__Written instruction__:
Pull out the data lines word for word, from the line holding "Click the @odata.context metadata link" through the end of the data, including both ends, and omit the pictures.

__Dataset__:

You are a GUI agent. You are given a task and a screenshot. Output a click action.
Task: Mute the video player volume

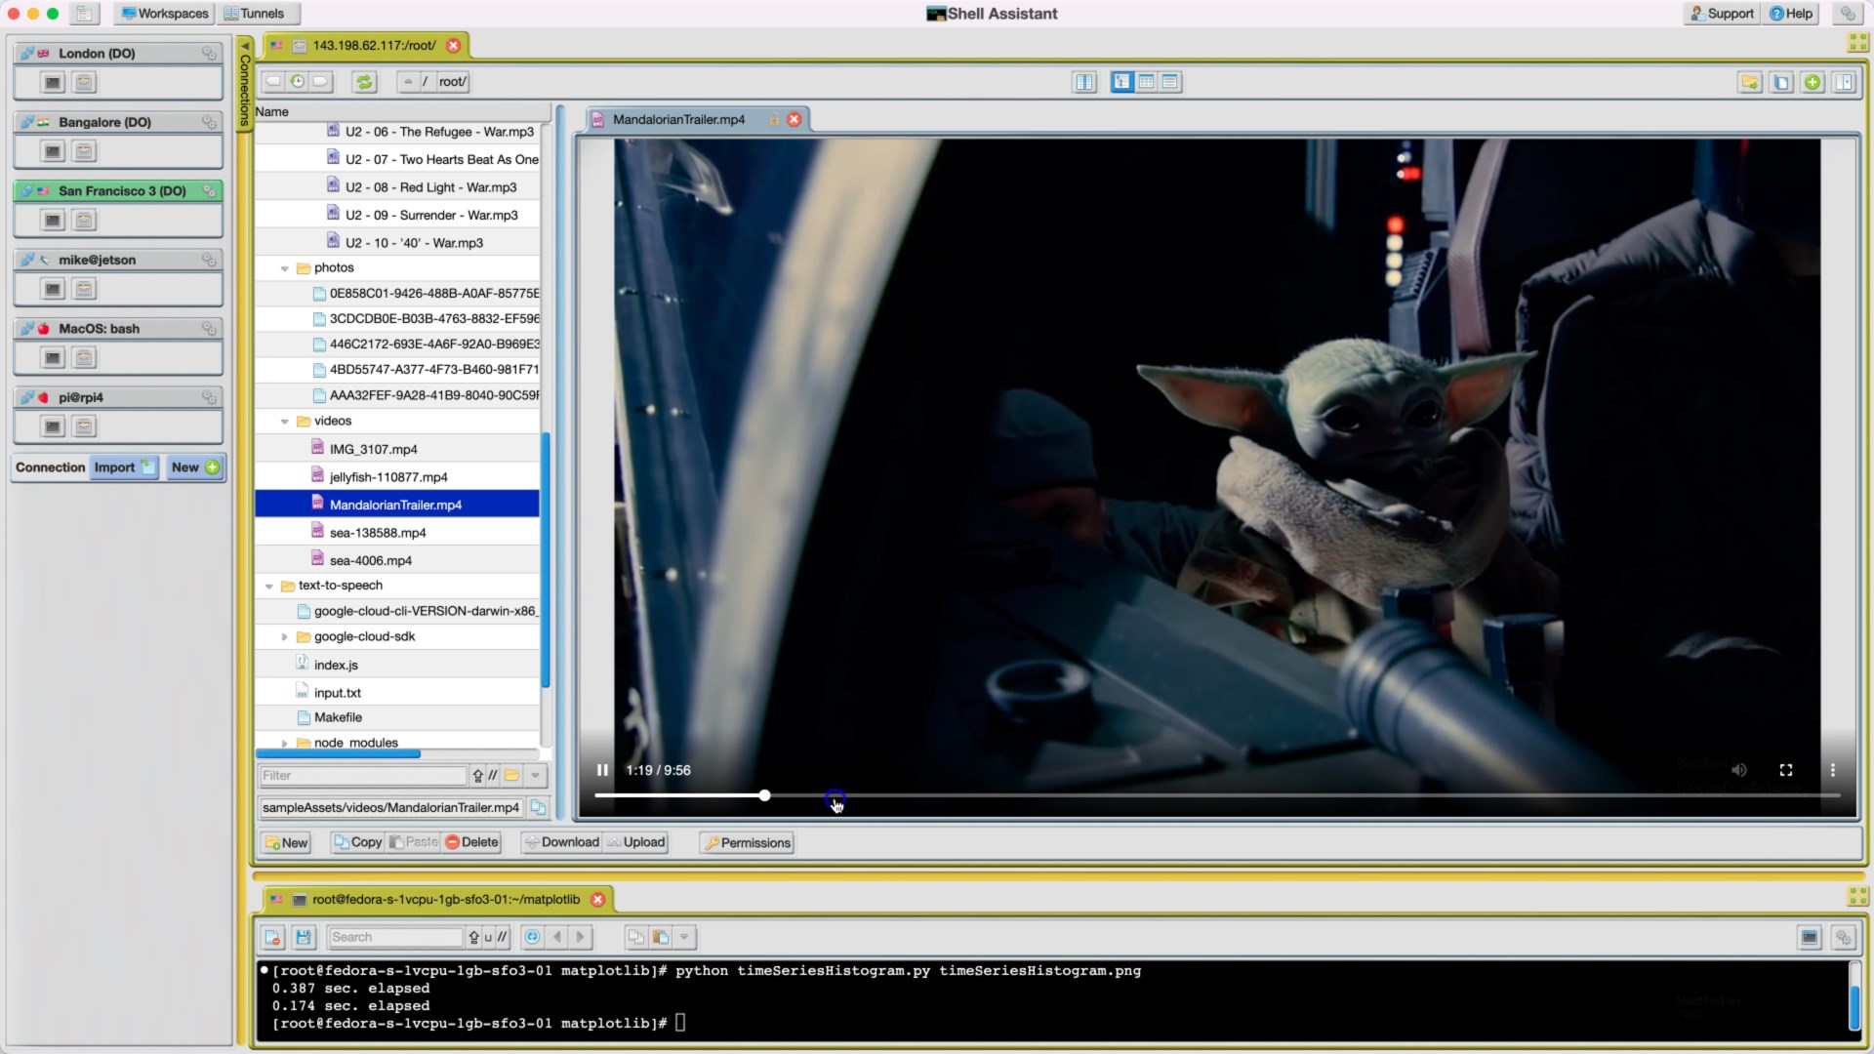pos(1738,770)
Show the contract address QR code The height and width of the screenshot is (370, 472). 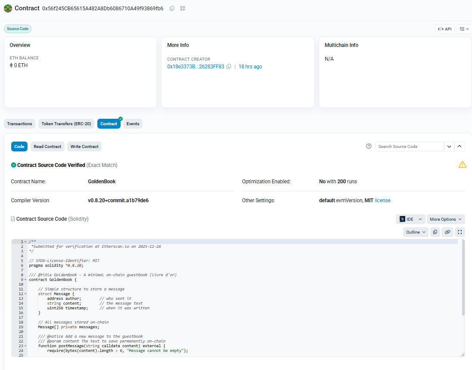[x=183, y=8]
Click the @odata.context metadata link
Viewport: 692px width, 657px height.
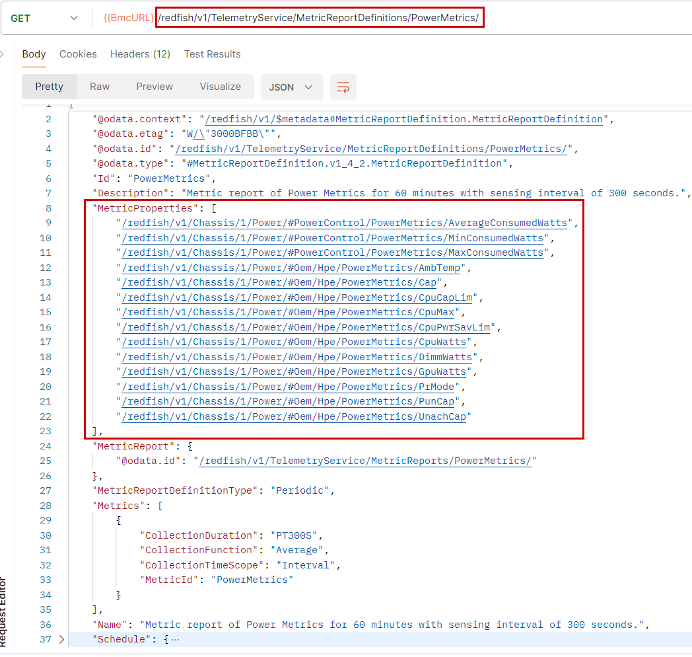tap(403, 119)
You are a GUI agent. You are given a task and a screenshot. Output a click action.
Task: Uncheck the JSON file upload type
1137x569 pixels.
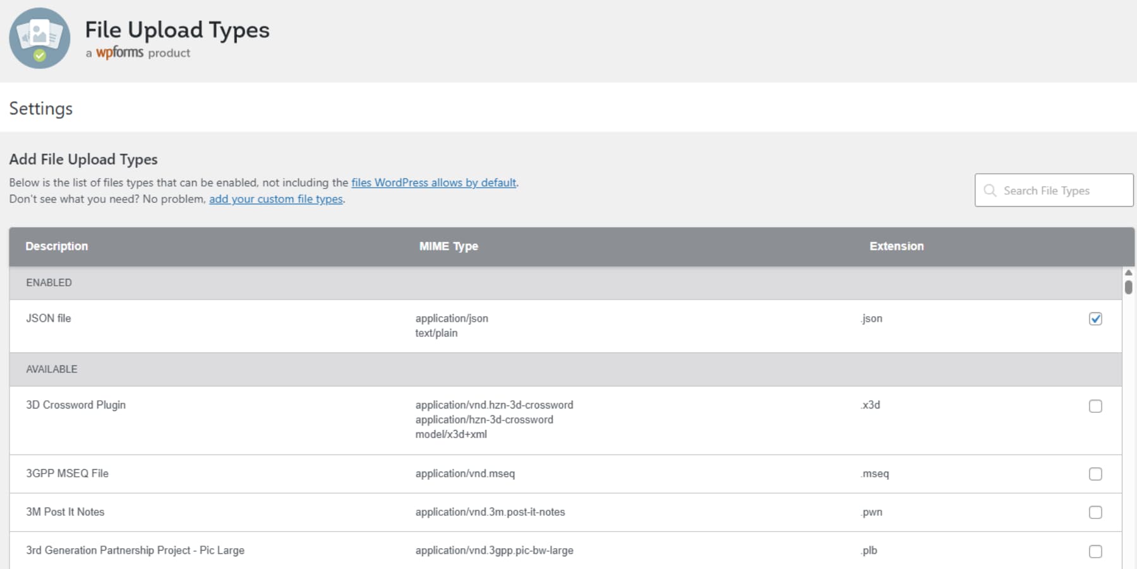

__Exercise answer__:
Click the @odata.context metadata link
Viewport: 692px width, 657px height.
tap(403, 119)
You are a GUI agent. You are given a task and a screenshot. Output a click action.
Task: Uncheck the JSON file upload type
1137x569 pixels.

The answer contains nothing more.